Namun, setelah kondisi kanal besi diperhatikan lebih lanjut dan kerusakannya dinilai cukup parah, mandor kemudian menginstruksikan para pekerja untuk membongkar kembali kanal besi tersebut.
Langkah pembongkaran itu menjadi perhatian tersendiri. Sebab, penggunaan material tersebut sebelumnya telah menimbulkan pertanyaan mengenai bagaimana proses pemeriksaan dan pengawasan kualitas material dilakukan sebelum dipasang pada konstruksi.
Pengawasan Proyek Dipertanyakan
Selain persoalan material, aspek pengawasan proyek juga ikut menjadi sorotan.
Di lokasi, keberadaan konsultan pengawas disebut tidak terlihat secara jelas. Bahkan, berdasarkan informasi yang diperoleh di lapangan, mandor pelaksana mengaku tidak mengetahui secara pasti nama konsultan pengawas yang bertanggung jawab melakukan pengawasan terhadap pekerjaan tersebut.
Kondisi itu semakin menimbulkan tanda tanya mengenai mekanisme pengawasan proyek yang bersumber dari dana pemerintah tersebut.

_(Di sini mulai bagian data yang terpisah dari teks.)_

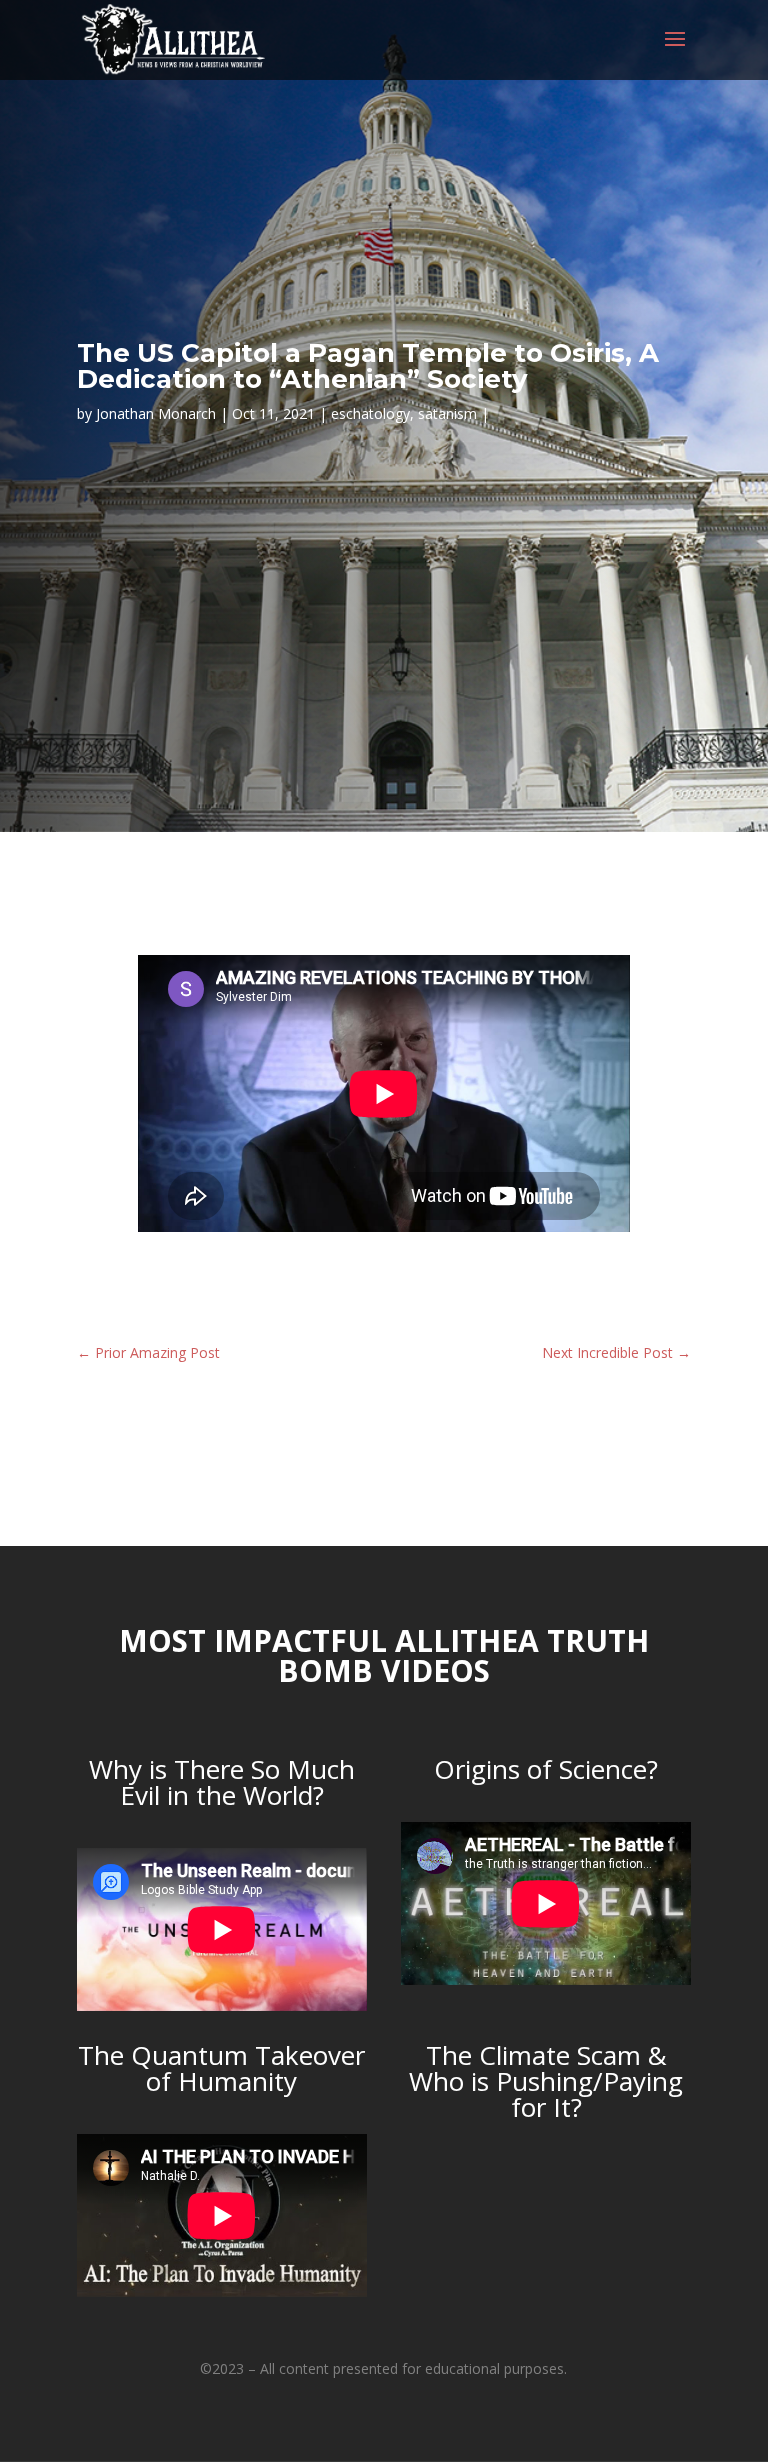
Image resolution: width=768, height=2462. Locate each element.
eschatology (370, 413)
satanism (447, 413)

Apalagi, pengawasan bukan hanya berkaitan dengan progres pekerjaan, tetapi juga memastikan material, metode pengerjaan, dan hasil konstruksi sesuai dengan spesifikasi teknis serta ketentuan yang telah ditetapkan.
Dinas Pendidikan Diminta Turun Tangan
Atas temuan tersebut, Dinas Pendidikan Kabupaten Pandeglang bersama instansi terkait didorong segera melakukan pemeriksaan langsung terhadap proyek revitalisasi SDN Alaswangi 1.
Pemeriksaan diperlukan untuk memastikan apakah material yang sempat digunakan tersebut memang sesuai dengan spesifikasi pekerjaan atau justru merupakan material bekas yang tidak memenuhi persyaratan teknis.
Masyarakat juga berhak mendapatkan kejelasan mengenai penggunaan anggaran negara yang nilainya mencapai ratusan juta rupiah tersebut.
Jika benar ditemukan penggunaan material yang tidak sesuai spesifikasi, maka pihak yang berwenang perlu mengambil langkah sesuai ketentuan dan memastikan kualitas bangunan sekolah tetap memenuhi standar keamanan.
Jangan Sampai Keselamatan Siswa Jadi Taruhan
Proyek revitalisasi sekolah pada prinsipnya bertujuan menghadirkan fasilitas pendidikan yang lebih layak, aman, dan nyaman bagi siswa maupun tenaga pendidik.
Karena itu, kualitas pekerjaan semestinya menjadi perhatian utama sejak pemilihan material hingga proses pembangunan selesai.
Penggunaan material yang secara kasatmata terlihat mengalami karat berat, berlubang, dan memiliki tanda-tanda pernah digunakan perlu mendapat penjelasan terbuka dari pihak pelaksana maupun pemangku kepentingan terkait.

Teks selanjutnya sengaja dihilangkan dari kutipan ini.